Marta Liscynesky-Kelleher, president of the United Ukrainian Organizations of Ohio, an umbrella group for more than 50 Ukrainian cultural, political and other organizations in the state, is practiced at explaining why she thinks Ukraine’s fate is very much relevant to America. “We can’t afford to be isolationists,” she says. Over borscht and short-rib pierogi at Olesia’s Taverne, an upscale Ukrainian joint in the Cleveland suburb of Richfield, Liscynesky-Kelleher said it’s already too late to stop a war in Ukraine: The war has been ongoing since 2014, when Russia annexed Crimea, and Russian-backed separatists began fighting for control of Eastern Ukraine. The cost has been some 14,000 Ukrainian lives, more than five-fold the U.S. troop losses in Afghanistan, along with economic devastation and the displacement of millions. Liscynesky-Kelleher has an 80-year-old aunt in the eastern city of Donetsk who has spent the whole period hunkered down under Russian occupation, unable to so much as FaceTime with relatives in the United States.

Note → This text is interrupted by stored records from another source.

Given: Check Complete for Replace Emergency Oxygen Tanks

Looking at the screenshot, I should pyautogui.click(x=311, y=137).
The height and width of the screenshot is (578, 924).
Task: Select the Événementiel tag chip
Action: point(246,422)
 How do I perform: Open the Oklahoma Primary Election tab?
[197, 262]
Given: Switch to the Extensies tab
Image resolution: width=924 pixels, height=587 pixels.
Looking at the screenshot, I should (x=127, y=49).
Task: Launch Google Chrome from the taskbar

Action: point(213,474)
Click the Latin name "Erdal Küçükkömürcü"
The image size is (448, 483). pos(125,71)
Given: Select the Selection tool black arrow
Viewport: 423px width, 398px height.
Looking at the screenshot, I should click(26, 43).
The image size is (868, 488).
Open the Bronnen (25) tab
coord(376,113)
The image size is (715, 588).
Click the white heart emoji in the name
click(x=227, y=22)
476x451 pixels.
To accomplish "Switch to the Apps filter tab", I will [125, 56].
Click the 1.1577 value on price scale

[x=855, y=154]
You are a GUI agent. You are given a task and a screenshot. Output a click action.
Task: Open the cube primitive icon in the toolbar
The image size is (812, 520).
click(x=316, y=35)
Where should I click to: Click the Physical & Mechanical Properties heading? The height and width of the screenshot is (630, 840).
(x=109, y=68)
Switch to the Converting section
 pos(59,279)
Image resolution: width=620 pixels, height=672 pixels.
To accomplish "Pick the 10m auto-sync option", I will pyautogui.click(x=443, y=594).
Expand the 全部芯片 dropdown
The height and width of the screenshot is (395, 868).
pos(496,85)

Liscynesky-Kelleher told me she expected whoever takes the open Ohio Senate seat “to walk in the footsteps of Senator Portman,” and she notes that the GOP primary is still more than two months away. (Portman has since endorsed Jane Timken, a self-described pro-Trump conservative and former chair of the Ohio Republican Party, who has accused Biden of showing weakness on Ukraine and invoked the Reagan mantra of “peace through strength.”) Liscynesky-Kelleher is careful not to criticize any of the current crop of candidates by name, allowing only that while some have reached out to the Ukrainian community, “for those that haven’t reached out and are saying things that maybe a little education could solve, we would be very happy to welcome them into the fold.”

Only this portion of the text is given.